Peristiwa tragis itu meninggalkan luka mendalam bagi Yusra. Rumahnya rubuh tak bersisa diterjang banjir-longsor. Tak lama berselang, sang nenek mengembuskan napas terakhir di pengungsian. “Kalau keluarga waktu di dalam bencana itu dalam pengungsian meninggal dunia, itu karena jantungan dengan rasa ketakutan yang setiap hari dihantui dengan gelombang air yang sangat tinggi,” tutur Yusra saat ditemui di Nagari Maninjau, Kabupaten Agam, Rabu (31/12/2025).
Dapatkan berita menarik lainnya di mureks.co.id.

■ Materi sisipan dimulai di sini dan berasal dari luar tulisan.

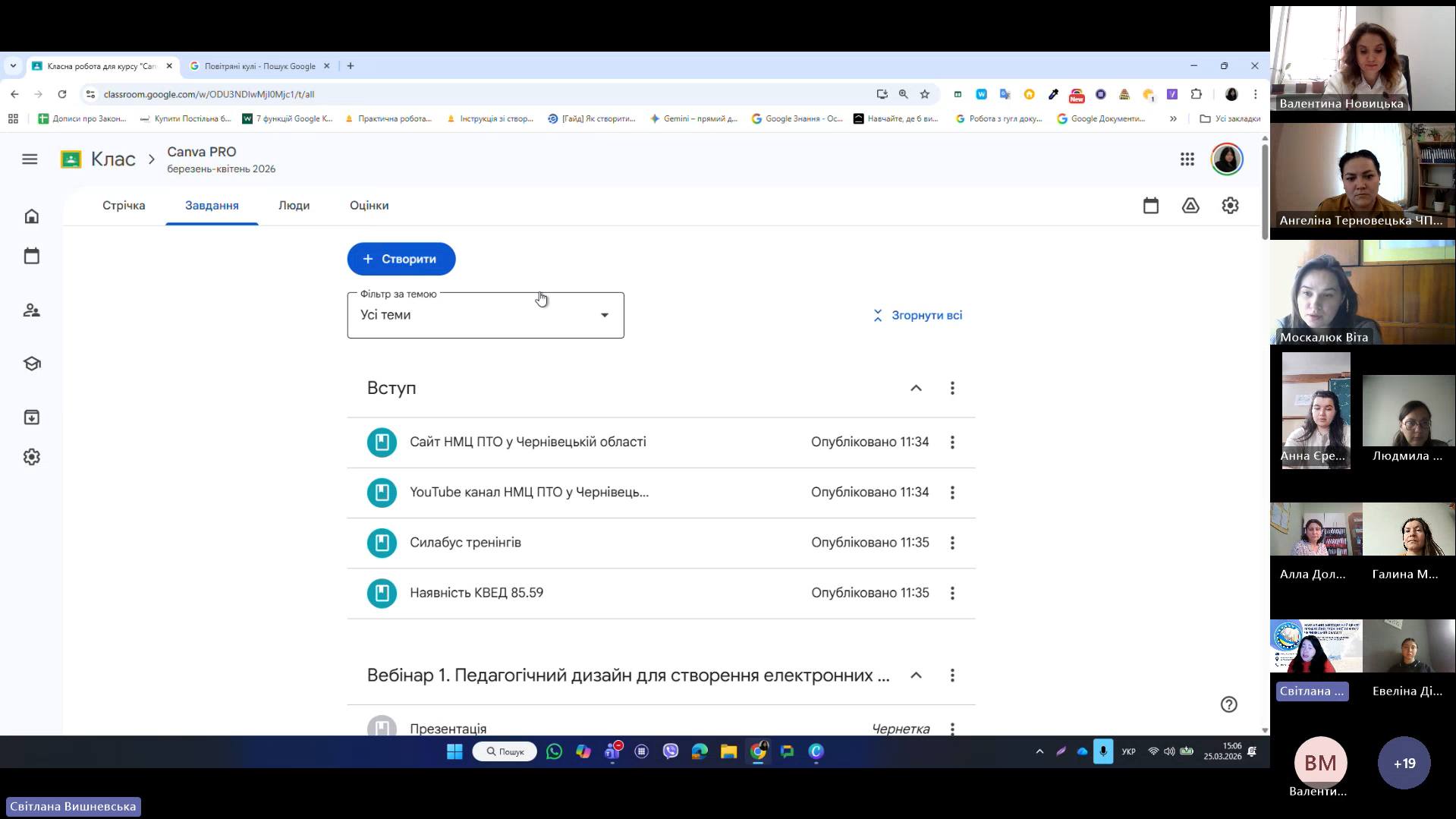Switch to the Оцінки tab
The image size is (1456, 819).
pyautogui.click(x=369, y=206)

Yusra mengenang, tiga hari pascabencana, situasi di pengungsian sangat memprihatinkan. Akses jalan banyak yang terputus, dan bantuan medis tak kunjung tiba. “Tiga hari setelah bencana dan tidak ada evakuasi dan tindakan pemerintah untuk bagaimana jalan keluarnya. Kami tetap bertahan di pengungsian,” ungkapnya.
Kondisi pengungsian pun jauh dari layak. Sebuah posko kecil harus menampung sekitar 70 orang. “Jangankan untuk tidur bergeser untuk duduk saja susah,” imbuh Yusra, menggambarkan betapa padatnya kondisi saat itu.
Bangkit Menjadi Relawan
Meski menjadi korban, Yusra memilih untuk tidak larut dalam kesedihan. Ia kini mendedikasikan dirinya sebagai relawan di posko pengungsian milik DPC PDIP Kabupaten Agam. Semangatnya untuk membantu sesama penyintas tak pernah padam.

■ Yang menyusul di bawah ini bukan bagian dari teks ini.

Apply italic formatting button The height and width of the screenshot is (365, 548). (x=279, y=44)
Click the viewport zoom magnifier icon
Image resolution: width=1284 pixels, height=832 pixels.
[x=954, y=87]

“Di samping kita terdampak bencana, kita tetap semangat untuk membantu masyarakat yang ada di sekitar ini,” tegas Yusra. Ia meyakini pentingnya saling tolong-menolong dalam situasi sulit. “Dengan kesempatan apa pun akan saya lakukan, karena kita harus hidup saling bantu membantu,” tambahnya.
Yusra berharap, pemerintah segera melakukan normalisasi sungai di kawasannya. Ia tidak ingin bencana serupa kembali terulang dan menghancurkan pemukiman warga. “Bagaimana cara kampung kami ini untuk menormalisasikan air sungai yang selalu mengamuk dan menghantam rumah-rumah warga yang saat ini,” pungkasnya.